Prosumer ProsumerPanoramaBar 03

7.3 / 10

Prosumer  PanoramaBar 03 OSTGUT TON

A los que dicen que el house apesta, les encerraría a cal y canto en una celda con Prosumer, un sound-system del cagarse y T-Bag, por si las moscas. El tema no es para bromear, yo mismo soy de los que de vez en cuando pierden la fe en el bombo y el platillo, pero afortunadamente, cada cierto tiempo, el universo ajusta su simetría de nuevo y te topas con sesiones como esta, epifanías electrónicas que te devuelven la fe en el género y te hacen salivar cual cánido de Pavlov cuando oyes la palabra Panoramabar. Bendito club, joder. Allí viven un verano del amor eterno: teutonas tetonas bailan poseídas, jilguerillos del Berlín moderno lucen sus mejores galas, DJs increíbles desfilan como si estuvieran en un photo call non-stop: las habas de la electrónica germana se cuecen en esta discoteca, que nadie lo dude, de ahí que ser DJ del local sea el sueño húmedo de cualquier “pinchista” que tenga dos dedos de frente.

Prosumer es hoy, seguramente, el resident más solvente y vitoreado de esta catedral. ¿Su especialidad? Darle al house una nueva dimensión. Me gusta de Prosumer la fluidez con que elabora su patchwork, la elegancia con la que enhebra hilo y aguja y recorre el tapiz. Parece que no esté ahí, no se aprecian florituras en los mixes, no entra en sus planes llamar la más mínima atención: lo que realmente importa es que el set te envuelva como un manto de principio a fin. Su flow en los platos es tan sedoso que percibes la sesión como un todo y la disfrutas como experiencia, no como si fuera un álbum de cromos inconexos.

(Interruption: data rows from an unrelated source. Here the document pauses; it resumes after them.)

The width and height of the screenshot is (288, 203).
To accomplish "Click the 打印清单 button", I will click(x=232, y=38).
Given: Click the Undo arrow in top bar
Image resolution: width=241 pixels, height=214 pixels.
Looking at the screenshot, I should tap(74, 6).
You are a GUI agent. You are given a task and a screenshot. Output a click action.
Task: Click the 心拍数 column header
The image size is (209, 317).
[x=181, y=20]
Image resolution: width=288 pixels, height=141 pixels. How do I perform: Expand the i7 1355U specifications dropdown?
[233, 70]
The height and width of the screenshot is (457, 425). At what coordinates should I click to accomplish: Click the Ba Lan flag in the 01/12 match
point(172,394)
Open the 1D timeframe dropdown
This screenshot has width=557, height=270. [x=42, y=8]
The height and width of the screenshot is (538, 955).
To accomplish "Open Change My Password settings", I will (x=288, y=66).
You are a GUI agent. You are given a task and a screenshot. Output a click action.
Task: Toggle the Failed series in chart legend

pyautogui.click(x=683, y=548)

En dicho estado de ingravidez groovy, el alemán sabe darle impulso a sus mezclas en los dominios del vacío: el set va ganando velocidad a medida que se desenrosca, pero sin rebasar jamás lo límites que separan el truchón gratuito de la coolness. Un jodido maestro del tempo y la construcción del mood que en ningún momento intenta burlar las leyes físicas de la pista. Pinchado con un mimo especial, disfrutable a rabiar, optimista sin pasarse y sobrado de elegancia, el set se despliega como la cola de un pavo real, mostrando colores, formas y facetas en las que resulta imposible no ensimismarse.

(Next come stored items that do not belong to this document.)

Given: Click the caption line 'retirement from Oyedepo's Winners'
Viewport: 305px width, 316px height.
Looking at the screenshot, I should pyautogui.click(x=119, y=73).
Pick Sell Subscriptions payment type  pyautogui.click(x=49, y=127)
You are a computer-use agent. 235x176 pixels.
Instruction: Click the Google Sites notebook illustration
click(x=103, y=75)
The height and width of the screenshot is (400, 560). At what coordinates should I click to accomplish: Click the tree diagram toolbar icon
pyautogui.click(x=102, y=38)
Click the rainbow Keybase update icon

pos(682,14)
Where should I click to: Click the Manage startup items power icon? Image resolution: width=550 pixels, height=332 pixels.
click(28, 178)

El tercer volumen de la serie Panoramabar tras los de Cassy y Tama Sumo es, en resumen, una lección de house en 17 tracks, un catálogo de distintas posibilidades unificadas en un solo corpus bailable. Hay despuntes jazzies para paladares finos ( “Twin Cities”, de Theo Parrish), sensualidad pop (increíble el “Sadness” de Steffi como opener), coqueteos minimalistas con olor a keta ( “Current”, de Morgan Geist), sonido Chicago con gota a gota de suero ibicenco ( “A Leaf For Hand In Hand”, de Hunee), house trotrón de la vieja escuela norteamericana ( “Music Take Me Up” de Fingers Inc), destrozapistas con arenisca de festival veraniego ( “Take U”, de Soundstore), subidones lisérgicos sembrados de polirrtimias desencajadas ( “Bass Mood”, de Oracy): todo perfectamente apilado, pinchado a golpe de criterio y sentido de la continuidad, y con un tracklist generoso en cortes exclusivos e inéditos. Sesión señorial, ejercicio de estilo (nunca estilo de ejercicio) marcado por el espíritu de quality party que impera en todos y cada uno de los lascivos rincones de un club único, para muchos el mejor del mundo: Panorama para matar.